Resta aperta, però, la polemica sulla mossa del governo che ha spiazzato Confindustria a Taranto e spaccato i sindacati. "Che qualcuno amerebbe veder chiudere Taranto è cosa nota: ma non lo accetteremo" ha sottolineato in un'intervista il premier Renzi alla vigilia della decisione del ministro Guidi, polemizzando con quel “partito anti-Ilva” che alligna nell'Unione europea e lanciando un vero e proprio altolà ai “maestrini” di Bruxelles. Ma a sentire il sindaco di Verona Flavio Tosi "il decreto del Governo che punta a vendere l'Ilva di Taranto è una sorta di esproprio proletario di stampo sovietico. Quando il decreto arriverà a Montecitorio, faremo sentire la nostra voce. Siamo in totale disaccordo con l’intento del governo. Dopo sette salvataggi pasticciati dell’azienda, si è arrivati – ha aggiunto Tosi - a una soluzione, si fa per dire, che riporta il Paese alla non rimpianta Unione Sovietica, dove lo Stato spossessa il privato di una sua legittima proprietà - aggiunge -. Proprio un bel biglietto da visita per chi dall’estero volesse investire sulla nostra siderurgia. Così si svenderà per pochi euro, se non anche gratis, alle solite cordate all’italiana, tipiche di certe pessime privatizzazioni, fenomeno tristemente noto nel Belpaese".

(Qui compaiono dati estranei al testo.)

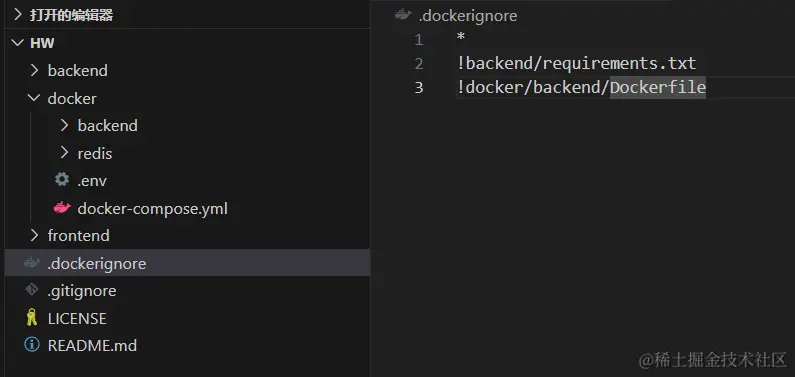Click the Docker whale icon for docker-compose.yml

(x=62, y=207)
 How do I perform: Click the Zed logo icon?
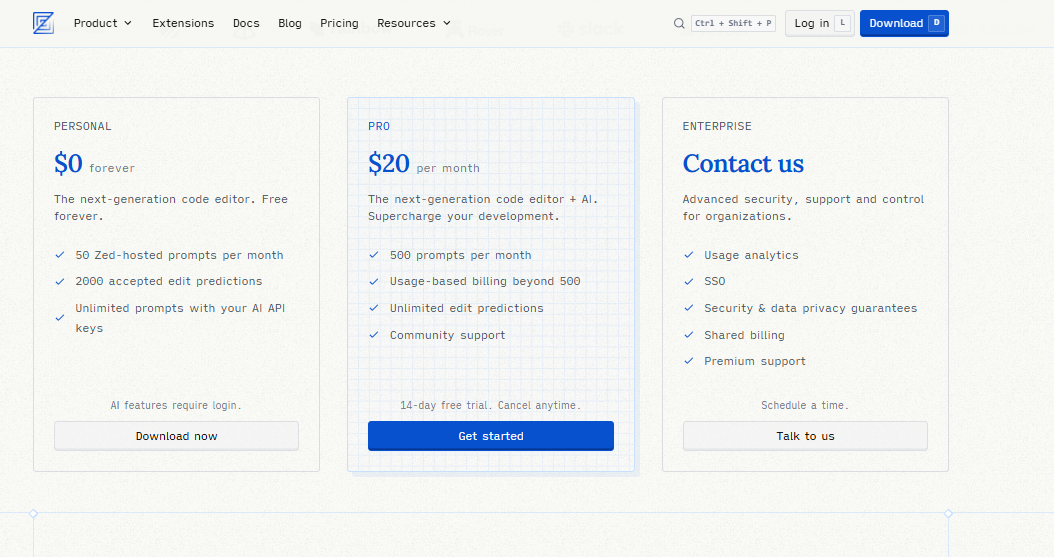point(43,24)
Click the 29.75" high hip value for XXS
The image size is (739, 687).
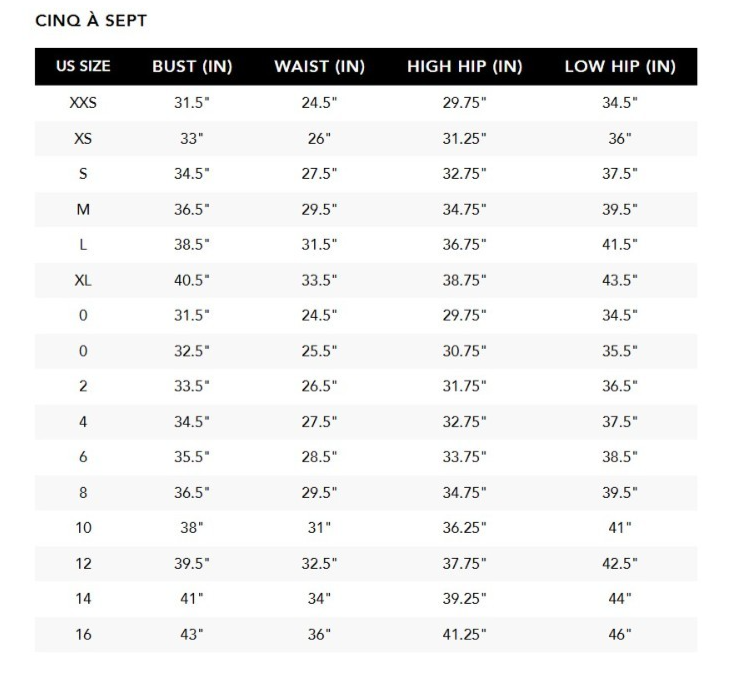tap(465, 103)
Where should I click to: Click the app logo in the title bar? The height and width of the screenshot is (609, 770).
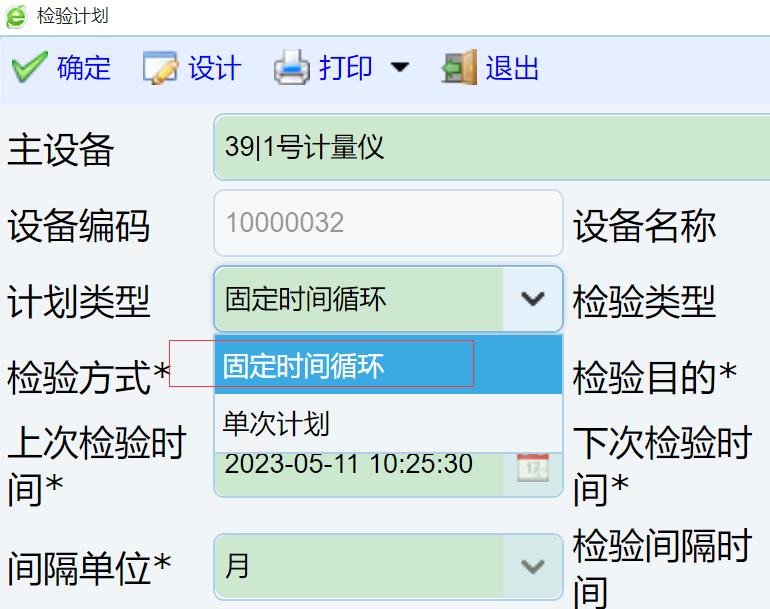[16, 16]
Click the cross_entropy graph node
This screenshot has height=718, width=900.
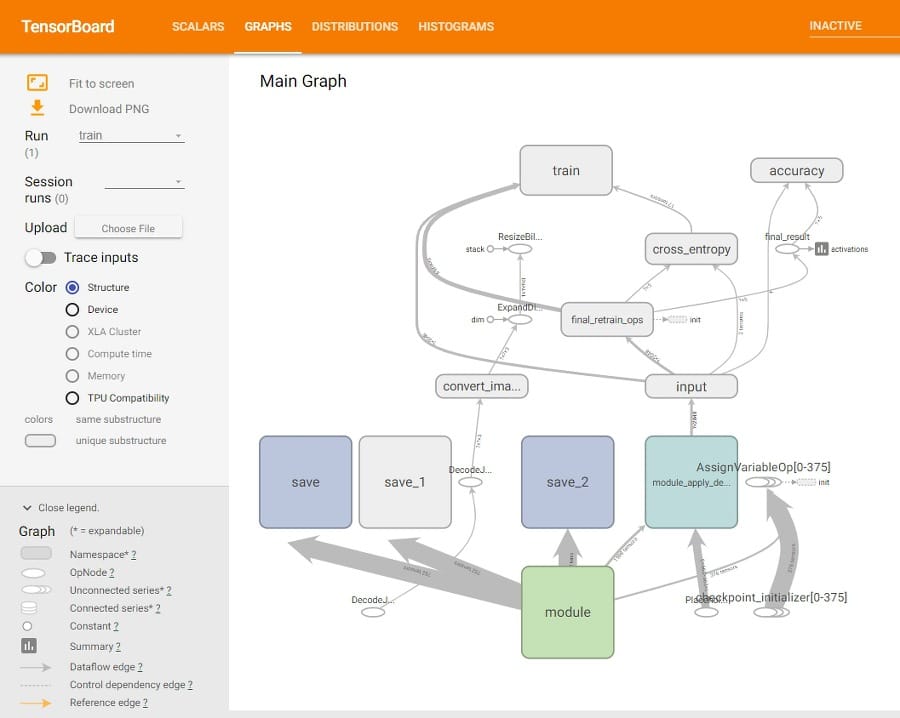pyautogui.click(x=691, y=249)

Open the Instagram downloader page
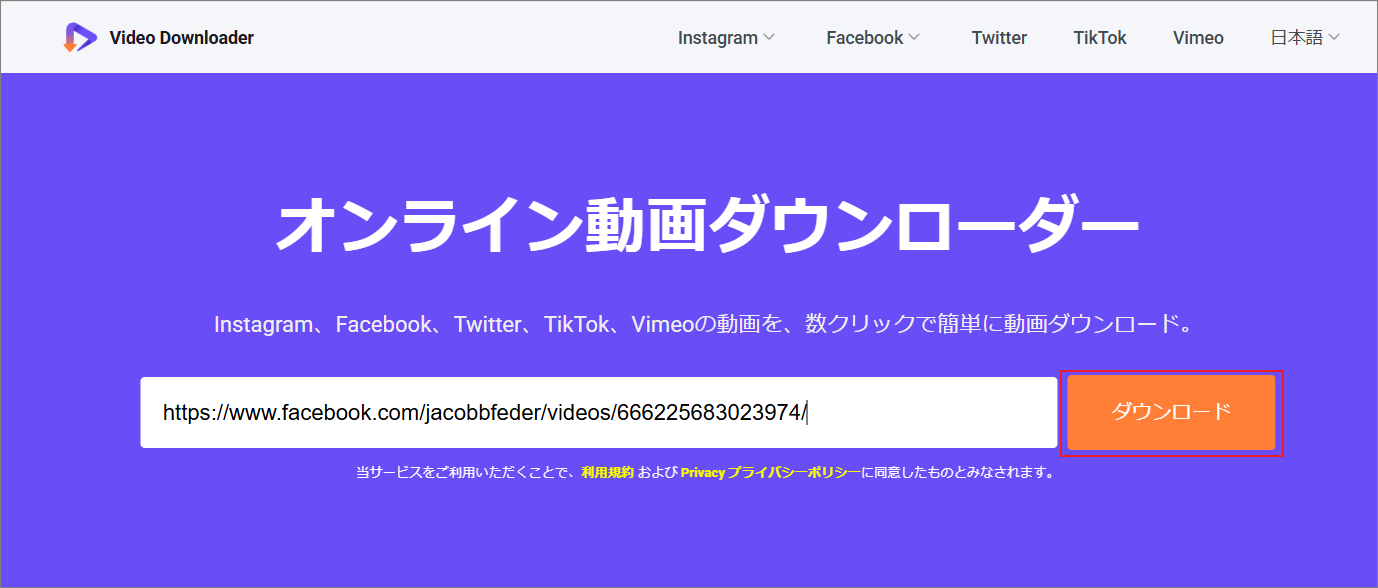(718, 37)
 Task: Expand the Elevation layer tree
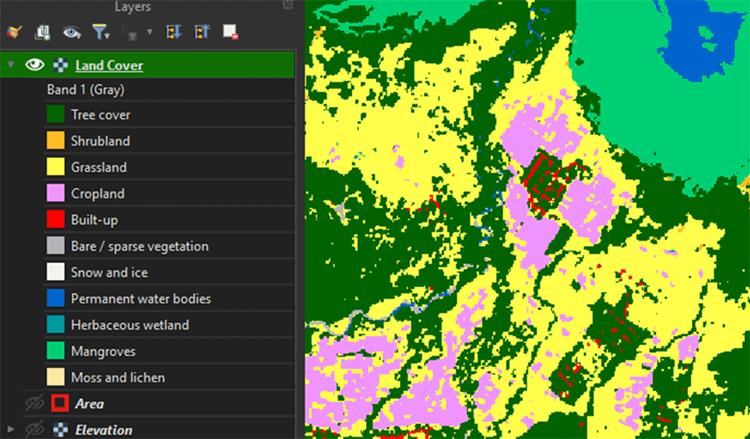(11, 430)
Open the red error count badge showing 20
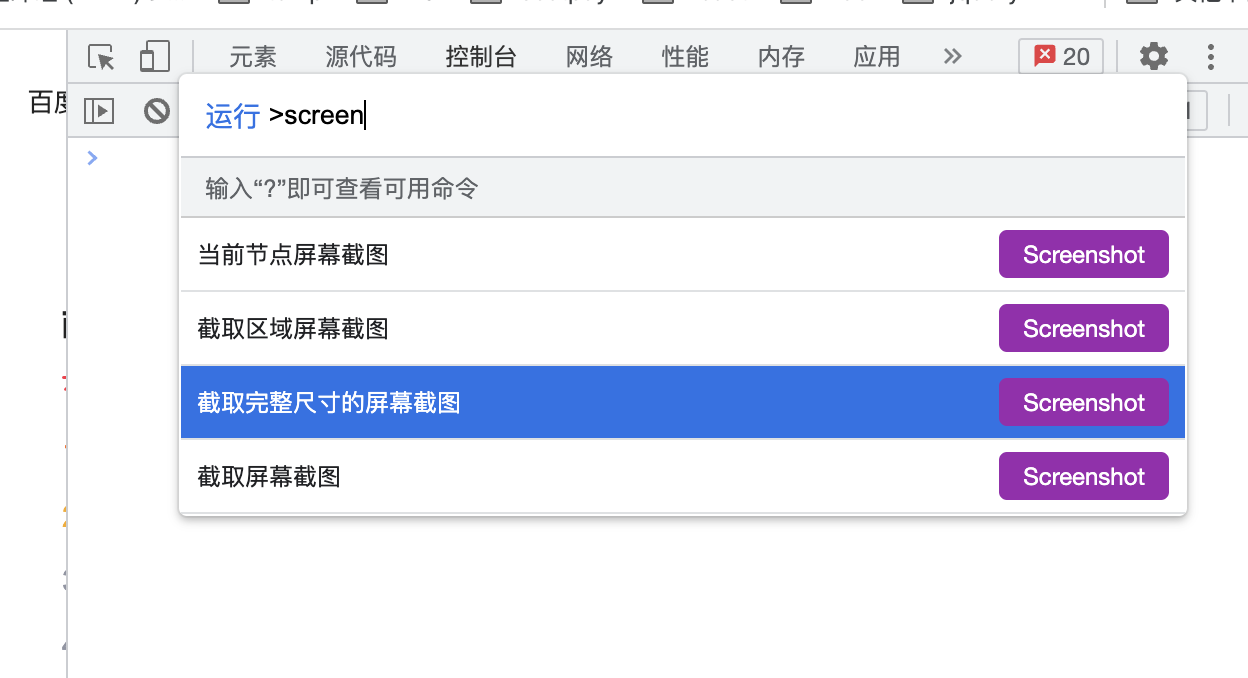This screenshot has height=678, width=1248. pyautogui.click(x=1061, y=57)
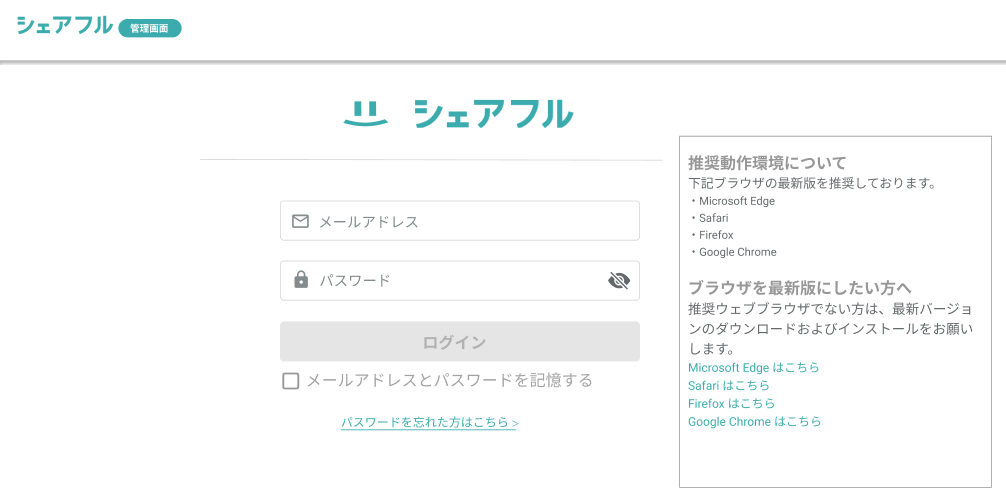The width and height of the screenshot is (1006, 498).
Task: Click the remember-credentials label text
Action: coord(449,381)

Sul fronte sindacale continuano le aspre divisioni rispetto alla decisione del governo. La pensa come Tosi il segretario nazionale della Uilm Rocco Palombella: "Il processo di accelerazione di vendita o privatizzazione dello stabilimento creerà non poche difficoltà da un punto di vista degli assetti industriali. Si rischia di svenderla. Se non è in grado lo Stato stesso di farsi carico dell'azienda, come può farlo un privato? Un anno fa – prosegue Palombella - i possibili acquirenti volevano garanzie e ad oggi la situazione non è cambiata, anzi è peggiorata: si è fermato l'altoforno numero 5 (il più grande, garantiva il 40 per cento della produzione), non ci sono stati i processi di ambientalizzazione necessari e ad aggravare tutto questo c'è stato anche il blocco degli 1.2 miliardi dei Riva che dovevano servire al risanamento. Ci auguriamo solo - conclude Palombella - che non ci sia nè un ridimensionamento produttivo, nè una riduzione dei livelli occupazionali e, soprattutto, l'ambientalizzazione dello stabilimento che è la parte più importante per poter dare una prospettiva allo stabilimento."

Appoggia, invece, la decisione del governo la Fim Cisl da sempre contraria a qualsiasi processo, vero o presunto, mascherato o no, di “nazionalizzazione”: “Ci auguriamo – spiega il segretario generale nazionale Marco Bentivogli - che ci sia capacità di selezione da parte del governo di soggetti con reali intenzioni di investimento e rilancio. Servono soggetti industriali che si occupino realmente del futuro di Ilva perchè la crisi dopo il sequestro è costata non solo dieci miliardi di euro, ma anche un'ambientalizzazione che si è fermata e la perdita di metà della capacità produttiva fissata dall'Aia, circa 4 mln di tonnellate". Bentivogli snocciola le cifre di un bollettino di guerra.

La guerra tra lavoro, ambiente e salute che grava, ancora come un incubo, sui cieli di Taranto.